WORK TO COMPLETE: Repeat the span of the entries below that starts at the line with "Sort agents by Status column header" and ends at the line with "the black circled", nothing more. Skip the pictures.

RECORDS FOR THE TASK:
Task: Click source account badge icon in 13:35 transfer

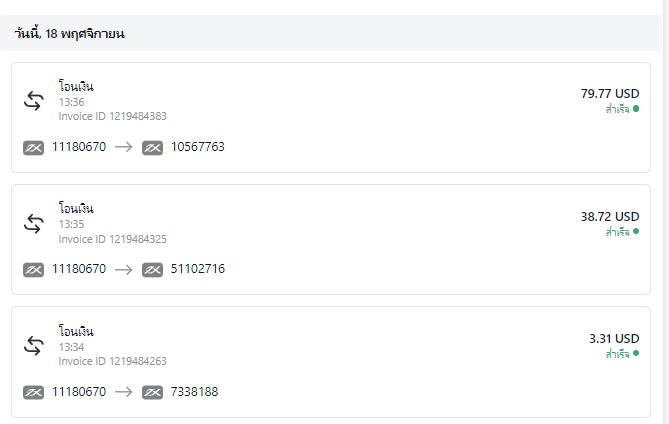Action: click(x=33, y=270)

==

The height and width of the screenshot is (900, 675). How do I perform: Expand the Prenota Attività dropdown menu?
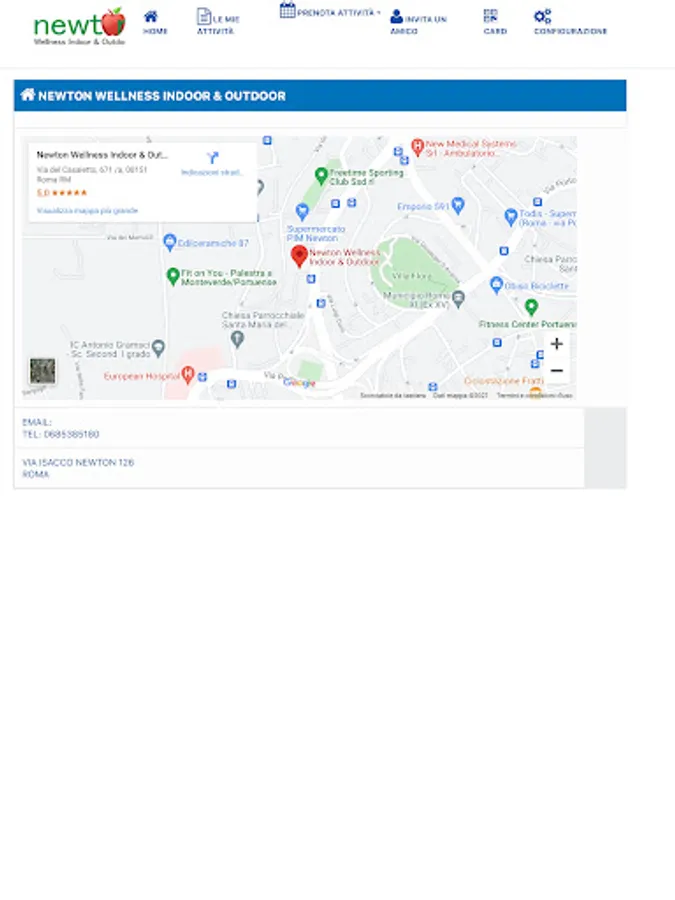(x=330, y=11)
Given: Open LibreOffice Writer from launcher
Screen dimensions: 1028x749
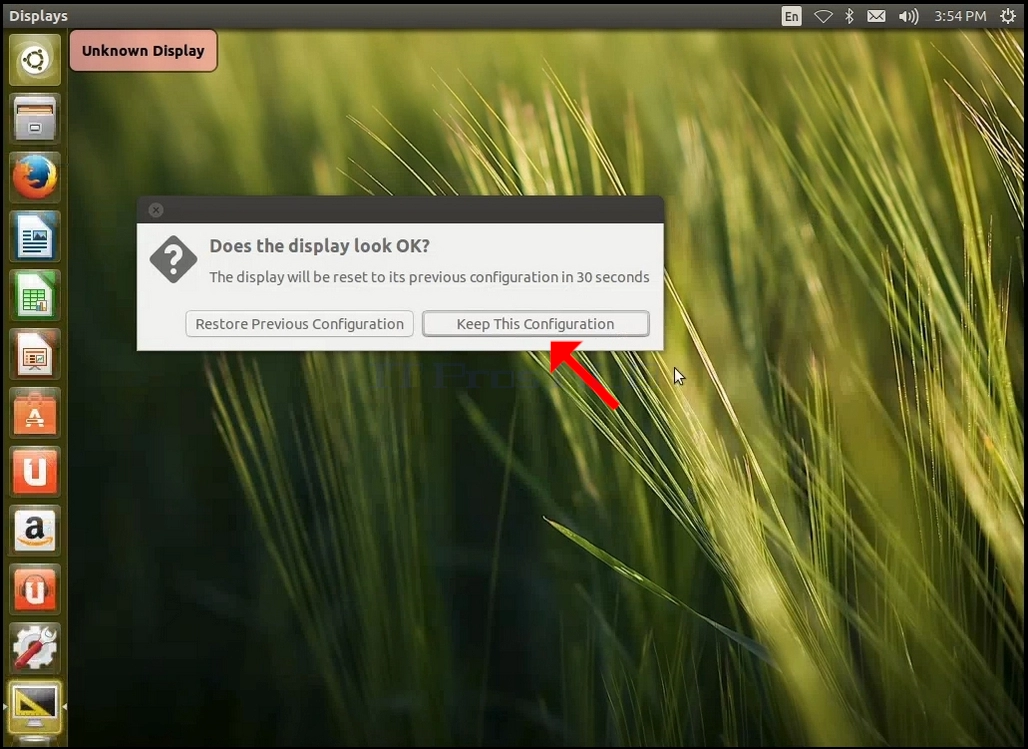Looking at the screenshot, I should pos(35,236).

--

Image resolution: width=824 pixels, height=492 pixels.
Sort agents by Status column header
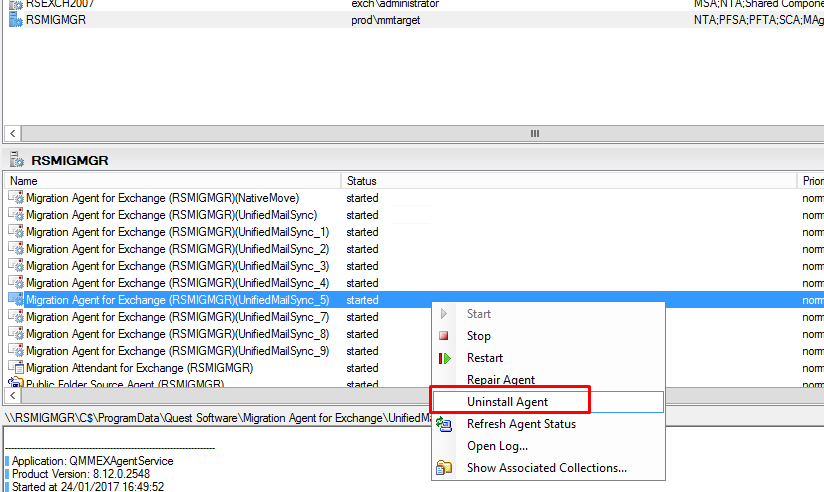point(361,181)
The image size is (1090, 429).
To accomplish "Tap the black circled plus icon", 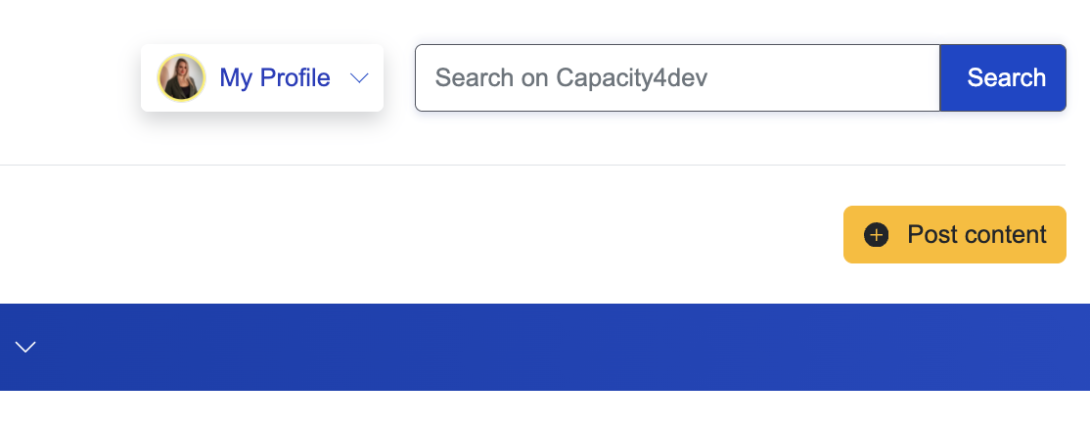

RESULT BELOW:
Sort agents by Status column header
point(361,181)
The image size is (1090, 429).
To accomplish "Tap the black circled plus icon", 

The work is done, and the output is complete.